Mein Vater sagte, der Italiener wäre die ganze Zeit von der größten Höflichkeit
gewesen.
Auf die Bemerkung von den Prussiani sagte er etwas von Anerkennung und
Bewunderung, setzte aber doch hinzu: Es ist gewagt, so allein zu gehn. Ich zum
Beispiel trage immer so etwas bei mir! Dabei zeigte er ein schönes Messer, das
vorhin bei dem Sprunge von oben her sehr wirksam gewesen sein würde, wenn
meines Vaters unwillkürliche Bewegung nicht gewesen wäre.
Der Stock ist auch gut, sagte mein Vater und ließ ihn surren.

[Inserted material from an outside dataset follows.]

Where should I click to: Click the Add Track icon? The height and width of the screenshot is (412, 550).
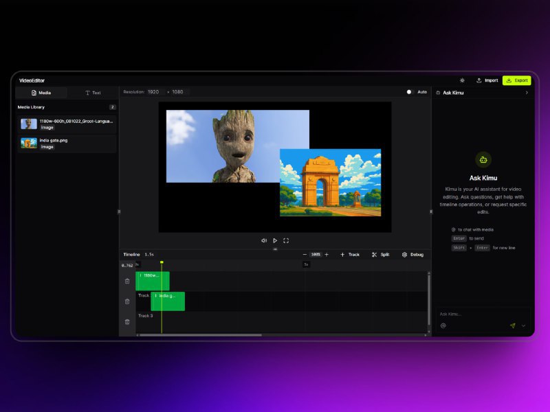342,255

Der Signore wird also erwartet?
Ja, ich kann es Euch gleich vormachen.
Sie waren an einer Stelle des Weges angekommen, wo eine Schlucht abfällt,
sodaß das Ziel, das man erreichen will, ganz nahe jenseits liegt, während der Weg
in weitem Bogen um die Schlucht herumführt. Hier pflegte mein Vater seinen
Ruf zu tun, der von meiner Mutter, die drüben wartete, erwidert wurde. Er
rief, und sie standen lauschend einige Sekunden, und der Ruf kam mit voller
Klarheit durch die Nachtluft von drüben zurück.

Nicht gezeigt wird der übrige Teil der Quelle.